Em Buritama, os operários trabalhavam de segunda a domingo. O sindicato ainda descontava 13% dos valores recebidos como contribuição assistencial e repassava aos trabalhadores os custos com alimentação, criando risco de endividamento.

 

Durante a apuração, também foi revelado o caso de um trabalhador que morreu soterrado em uma carreta de soja após dois anos de serviços avulsos.
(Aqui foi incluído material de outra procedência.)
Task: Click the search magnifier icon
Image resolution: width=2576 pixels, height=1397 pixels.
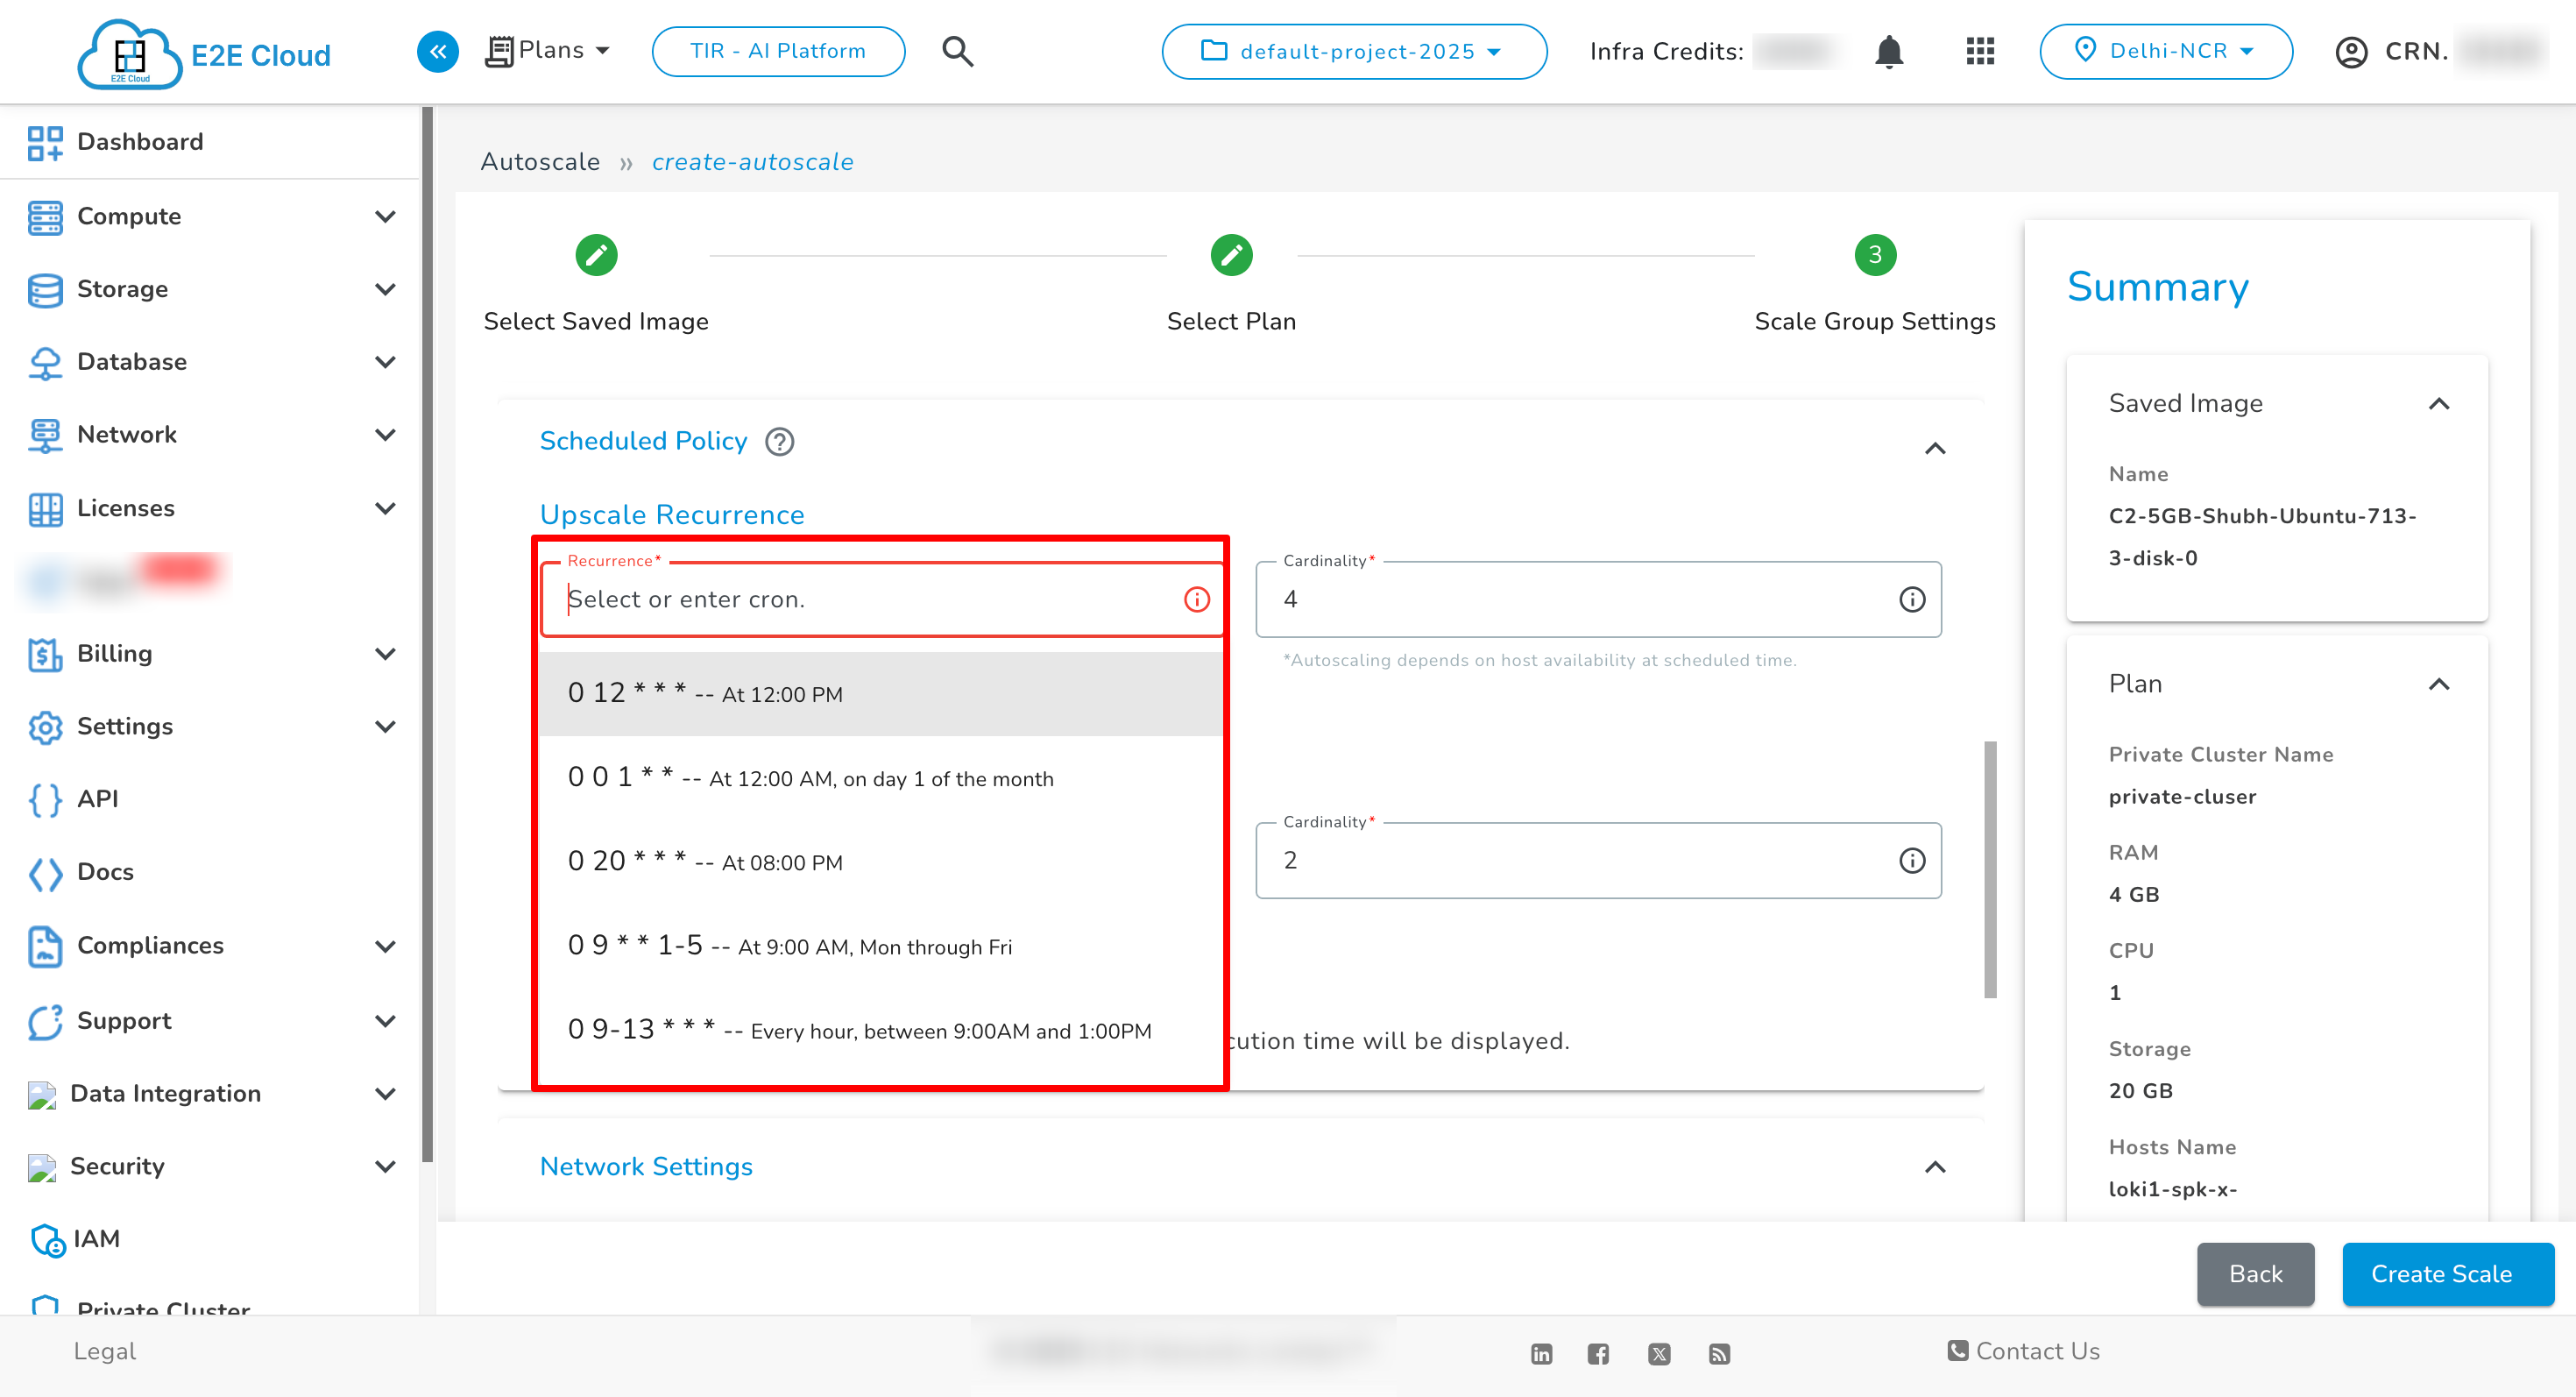Action: pyautogui.click(x=957, y=51)
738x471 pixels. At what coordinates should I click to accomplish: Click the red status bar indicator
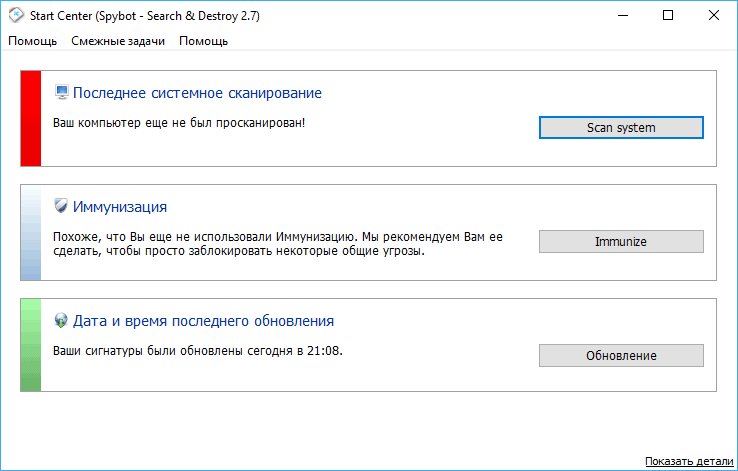tap(31, 119)
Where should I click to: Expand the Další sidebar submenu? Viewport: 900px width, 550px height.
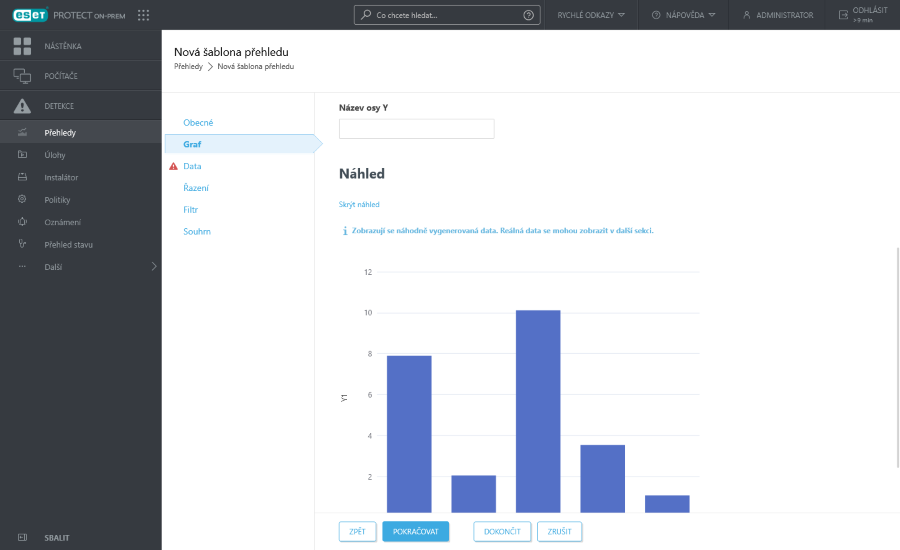[x=153, y=267]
Na época do acidente, o sindicato não possuía seguro de vida para a vítima.

 

Diante das irregularidades, a entidade assinou um Termo de Ajuste de Conduta (TAC) com o MPT, comprometendo-se a pagar verbas rescisórias e indenizações, além de regularizar as condições de trabalho e moradia.

 

Os auditores fiscais lavraram autos de resgate por trabalho análogo à escravidão e emitiram guias de seguro-desemprego para as vítimas. O MPT informou que continuará monitorando o caso e investigando a atuação do sindicato.